The Gallatin was named for President Thomas Jefferson's Secretary of the Treasury, Albert Gallatin.
Type/Rig/Class: 100-foot patrol boat
Builder: Defoe Boat & Motor Works, Bay City, Michigan
Dates of Service: 1926 - 1935
Displacement: 210 tons
Length: 99' 8"
Draft: 4' 6"
Machinery: 2 Grey Marine diesel engines; 300 BHP; twin propellers
Speed: 12 knots maximum
Complement: 15 (with 1 warrant officer)
Armament: 1 x 3"/23 (1930)
The fifth cutter named Gallatin, a 100-foot patrol boat built to combat rum-runners during Prohibition, was one of 13 in her class. These 13 were steel-hulled patrol boats that were capable of close inshore work but were slower than the 75-foot patrol boats. They made up for their slower speed and lack of maneuverability with better accommodations for the crew so that they could stay at sea for longer periods and work well off-shore. They were all built by Defoe Boat & Motor Works of Bay City, Michigan.

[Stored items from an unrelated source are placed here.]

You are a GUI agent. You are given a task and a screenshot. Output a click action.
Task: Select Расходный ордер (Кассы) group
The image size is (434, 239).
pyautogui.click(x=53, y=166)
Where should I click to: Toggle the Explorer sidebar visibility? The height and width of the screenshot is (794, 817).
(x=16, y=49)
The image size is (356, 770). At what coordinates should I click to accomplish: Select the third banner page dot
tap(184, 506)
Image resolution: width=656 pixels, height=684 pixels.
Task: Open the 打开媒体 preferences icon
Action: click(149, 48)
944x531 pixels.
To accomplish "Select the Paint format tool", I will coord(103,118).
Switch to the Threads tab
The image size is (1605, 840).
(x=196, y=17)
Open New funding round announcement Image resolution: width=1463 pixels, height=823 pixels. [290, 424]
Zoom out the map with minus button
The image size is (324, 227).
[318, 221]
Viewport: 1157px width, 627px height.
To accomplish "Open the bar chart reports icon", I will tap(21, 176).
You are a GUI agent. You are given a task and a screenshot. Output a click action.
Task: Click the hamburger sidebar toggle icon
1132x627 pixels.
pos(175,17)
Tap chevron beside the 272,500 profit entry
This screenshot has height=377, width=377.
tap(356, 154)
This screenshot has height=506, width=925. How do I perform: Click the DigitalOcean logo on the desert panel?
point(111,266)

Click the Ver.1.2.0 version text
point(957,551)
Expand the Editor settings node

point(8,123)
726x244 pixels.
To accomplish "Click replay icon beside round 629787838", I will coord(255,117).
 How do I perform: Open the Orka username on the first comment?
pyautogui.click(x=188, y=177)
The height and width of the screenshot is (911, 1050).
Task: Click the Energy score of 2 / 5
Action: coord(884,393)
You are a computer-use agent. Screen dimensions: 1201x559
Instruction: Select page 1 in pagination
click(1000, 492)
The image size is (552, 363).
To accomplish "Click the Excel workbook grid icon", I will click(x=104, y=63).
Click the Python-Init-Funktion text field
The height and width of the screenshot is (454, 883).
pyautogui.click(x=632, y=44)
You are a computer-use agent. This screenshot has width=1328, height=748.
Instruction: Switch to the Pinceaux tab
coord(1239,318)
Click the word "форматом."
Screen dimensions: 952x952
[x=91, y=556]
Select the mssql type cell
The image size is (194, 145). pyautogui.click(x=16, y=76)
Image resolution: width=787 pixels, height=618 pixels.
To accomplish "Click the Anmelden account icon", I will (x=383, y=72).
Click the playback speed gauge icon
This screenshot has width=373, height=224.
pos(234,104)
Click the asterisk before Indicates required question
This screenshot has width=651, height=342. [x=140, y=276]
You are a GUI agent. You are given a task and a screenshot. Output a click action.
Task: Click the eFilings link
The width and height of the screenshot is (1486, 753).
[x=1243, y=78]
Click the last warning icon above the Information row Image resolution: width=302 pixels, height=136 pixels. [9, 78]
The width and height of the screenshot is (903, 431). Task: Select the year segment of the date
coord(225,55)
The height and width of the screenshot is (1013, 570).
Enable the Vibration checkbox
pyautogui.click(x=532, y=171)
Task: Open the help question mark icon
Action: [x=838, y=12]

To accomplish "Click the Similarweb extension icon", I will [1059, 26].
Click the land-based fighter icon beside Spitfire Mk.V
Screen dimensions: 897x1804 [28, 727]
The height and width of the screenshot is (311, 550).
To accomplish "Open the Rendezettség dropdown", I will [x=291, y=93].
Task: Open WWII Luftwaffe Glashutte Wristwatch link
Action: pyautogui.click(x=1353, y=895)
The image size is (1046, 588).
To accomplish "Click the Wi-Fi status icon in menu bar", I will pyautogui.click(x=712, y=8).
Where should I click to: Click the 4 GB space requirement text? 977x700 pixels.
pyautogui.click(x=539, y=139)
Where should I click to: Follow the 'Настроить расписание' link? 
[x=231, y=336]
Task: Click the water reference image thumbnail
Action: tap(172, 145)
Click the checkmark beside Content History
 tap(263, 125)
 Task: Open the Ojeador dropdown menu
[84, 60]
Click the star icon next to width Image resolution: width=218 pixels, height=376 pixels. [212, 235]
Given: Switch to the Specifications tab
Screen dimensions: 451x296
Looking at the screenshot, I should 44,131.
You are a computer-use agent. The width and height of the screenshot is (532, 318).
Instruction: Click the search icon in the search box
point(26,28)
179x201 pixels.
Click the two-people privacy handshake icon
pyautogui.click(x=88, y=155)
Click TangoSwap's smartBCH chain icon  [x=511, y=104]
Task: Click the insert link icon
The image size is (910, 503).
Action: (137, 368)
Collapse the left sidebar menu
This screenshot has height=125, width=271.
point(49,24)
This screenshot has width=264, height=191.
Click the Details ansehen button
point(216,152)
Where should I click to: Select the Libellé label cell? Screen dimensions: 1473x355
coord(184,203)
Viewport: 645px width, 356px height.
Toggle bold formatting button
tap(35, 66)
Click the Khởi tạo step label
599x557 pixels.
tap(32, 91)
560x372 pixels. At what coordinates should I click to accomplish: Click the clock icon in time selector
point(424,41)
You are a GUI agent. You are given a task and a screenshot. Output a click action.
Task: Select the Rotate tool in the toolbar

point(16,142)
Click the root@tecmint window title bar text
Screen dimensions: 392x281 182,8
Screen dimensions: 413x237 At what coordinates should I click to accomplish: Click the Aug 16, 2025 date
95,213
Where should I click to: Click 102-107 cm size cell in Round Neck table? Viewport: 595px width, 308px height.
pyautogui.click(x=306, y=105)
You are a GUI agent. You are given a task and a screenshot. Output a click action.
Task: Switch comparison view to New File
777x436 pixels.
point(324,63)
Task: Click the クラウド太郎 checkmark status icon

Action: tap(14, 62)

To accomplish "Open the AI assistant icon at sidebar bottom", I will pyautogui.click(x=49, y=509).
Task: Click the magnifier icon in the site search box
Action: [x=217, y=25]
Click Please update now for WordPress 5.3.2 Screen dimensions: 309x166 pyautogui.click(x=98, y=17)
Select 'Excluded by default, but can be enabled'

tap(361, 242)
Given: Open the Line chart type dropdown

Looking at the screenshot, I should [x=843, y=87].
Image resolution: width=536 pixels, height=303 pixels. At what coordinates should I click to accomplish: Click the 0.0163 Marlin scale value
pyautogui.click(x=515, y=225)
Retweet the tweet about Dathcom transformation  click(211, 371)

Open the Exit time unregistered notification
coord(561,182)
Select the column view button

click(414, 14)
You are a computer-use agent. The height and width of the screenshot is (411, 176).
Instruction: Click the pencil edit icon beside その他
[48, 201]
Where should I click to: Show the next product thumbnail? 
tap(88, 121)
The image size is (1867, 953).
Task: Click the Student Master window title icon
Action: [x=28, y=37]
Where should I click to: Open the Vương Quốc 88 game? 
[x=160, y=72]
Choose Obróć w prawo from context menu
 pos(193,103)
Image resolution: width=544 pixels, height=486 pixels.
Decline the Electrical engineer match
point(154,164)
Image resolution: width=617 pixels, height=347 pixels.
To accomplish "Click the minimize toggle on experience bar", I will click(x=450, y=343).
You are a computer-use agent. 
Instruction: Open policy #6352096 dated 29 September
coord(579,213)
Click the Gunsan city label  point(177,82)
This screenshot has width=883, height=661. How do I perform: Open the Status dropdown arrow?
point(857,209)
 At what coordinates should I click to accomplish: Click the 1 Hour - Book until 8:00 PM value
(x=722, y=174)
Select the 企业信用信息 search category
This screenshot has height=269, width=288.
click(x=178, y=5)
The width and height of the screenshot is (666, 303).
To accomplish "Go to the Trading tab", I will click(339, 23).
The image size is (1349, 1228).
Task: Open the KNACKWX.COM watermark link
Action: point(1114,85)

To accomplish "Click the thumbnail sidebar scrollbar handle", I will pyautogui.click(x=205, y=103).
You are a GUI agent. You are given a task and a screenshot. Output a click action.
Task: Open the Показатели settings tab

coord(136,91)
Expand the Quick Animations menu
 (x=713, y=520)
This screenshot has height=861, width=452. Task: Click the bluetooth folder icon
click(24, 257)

The Gallatin was stationed at New London, Connecticut and was sent to St. Petersburg, Florida in 1928. In 1933 she was transferred to Pascagoula, Mississippi where she remained until she was decommissioned in 1935.
Donald Canney. U.S. Coast Guard and Revenue Cutters, 1790-1935. Annapolis, MD: Naval Institute Press, 1995.
U.S. Coast Guard. Record of Movements: Vessels of the United States Coast Guard: 1790 - December 31, 1933. Washington, DC: U.S. Government Printing Office, 1934; 1989 (reprint).